I learned that being present, giving my 100% concentration, gave me the power of catching every throw. I was not distracted by the noise and laughter around. Being present, each throw takes on itself a life of its own. It could be my life story, the up swing, the eggs leaping off my hands,the velocity and speed of the eggs, it reaching its highest point, the absolute drop, the changing of course, the adjustments of my hands in anticipation of catching it, the whole process seems to be in millions of fractions of a nano seconds… and nothing else in the whole world, nothing else in the surrounding, matters.
At that moment, I realized what it was like to be present in the moment.
” what is ” is something we have no control over, the rainy weather, an unreasonable request, the death of a friend, the betrayal of a dear one …. they are all ” what is ” happenings or events that had happened …. that which we have no control over. We have to accept “what is” , for it has taken place.
What we can control, is whether we respond and act or react to them. It is impossible not to feel anger, hatred, love, lust, joy, peace etc. I am not my mind, I am not my body. I am but the personification of my spirits….. spirits of a peaceful eagle.

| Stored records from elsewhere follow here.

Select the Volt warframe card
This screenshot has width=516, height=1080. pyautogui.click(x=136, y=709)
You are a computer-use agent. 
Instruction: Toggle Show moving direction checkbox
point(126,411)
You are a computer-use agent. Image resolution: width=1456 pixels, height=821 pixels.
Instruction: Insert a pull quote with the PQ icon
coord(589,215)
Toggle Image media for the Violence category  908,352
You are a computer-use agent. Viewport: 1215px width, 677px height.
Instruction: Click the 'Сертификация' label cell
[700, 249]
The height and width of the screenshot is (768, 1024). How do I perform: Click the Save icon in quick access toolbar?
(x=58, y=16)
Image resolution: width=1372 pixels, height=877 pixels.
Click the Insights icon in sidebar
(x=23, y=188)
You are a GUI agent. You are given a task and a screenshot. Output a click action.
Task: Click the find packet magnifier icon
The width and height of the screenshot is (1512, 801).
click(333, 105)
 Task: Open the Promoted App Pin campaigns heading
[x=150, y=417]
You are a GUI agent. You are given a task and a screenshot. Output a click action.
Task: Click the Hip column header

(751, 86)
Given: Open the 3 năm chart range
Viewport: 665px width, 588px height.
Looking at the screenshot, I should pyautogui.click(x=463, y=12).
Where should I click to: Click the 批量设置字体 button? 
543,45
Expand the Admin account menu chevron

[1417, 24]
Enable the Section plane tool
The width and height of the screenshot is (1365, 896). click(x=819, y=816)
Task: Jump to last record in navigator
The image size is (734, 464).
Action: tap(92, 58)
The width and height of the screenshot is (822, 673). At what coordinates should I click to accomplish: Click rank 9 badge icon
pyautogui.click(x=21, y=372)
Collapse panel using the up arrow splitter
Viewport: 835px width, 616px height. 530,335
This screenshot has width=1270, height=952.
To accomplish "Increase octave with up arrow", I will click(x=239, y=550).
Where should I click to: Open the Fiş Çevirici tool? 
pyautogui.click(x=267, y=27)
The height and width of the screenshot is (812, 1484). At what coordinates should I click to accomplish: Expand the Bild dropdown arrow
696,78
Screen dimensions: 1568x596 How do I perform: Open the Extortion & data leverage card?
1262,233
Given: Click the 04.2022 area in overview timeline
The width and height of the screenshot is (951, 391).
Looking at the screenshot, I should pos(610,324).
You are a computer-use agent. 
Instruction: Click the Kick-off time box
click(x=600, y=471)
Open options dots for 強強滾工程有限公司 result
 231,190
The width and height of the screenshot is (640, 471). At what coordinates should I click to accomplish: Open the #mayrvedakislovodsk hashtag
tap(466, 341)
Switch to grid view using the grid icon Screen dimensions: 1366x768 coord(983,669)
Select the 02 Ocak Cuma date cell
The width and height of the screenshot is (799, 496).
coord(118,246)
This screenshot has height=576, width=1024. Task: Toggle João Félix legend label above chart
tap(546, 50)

It is impossible not to feel enrage when our best friends betrayed our trust, impossible not to feel hurt when the one we love hurt us emotionally, that is the ” what is “, but a warrior have a choice to choose how he wants to respond or take action, there is a fine thin line between reacting with rage when betrayed, reacting with anger when hurt or being aware of our emotion and responding to ” what is ” the best we can given the moment.
That is, what which I had somehow became enlightened to. The importance of being present, the acceptance of ” what is “. I know its kind of deep 🙂 but I’m glad I know now.
Once a warrior, always a warrior. I am the awaken warrior, my warrior name is Peaceful Eagle. I bring Peace. Aho!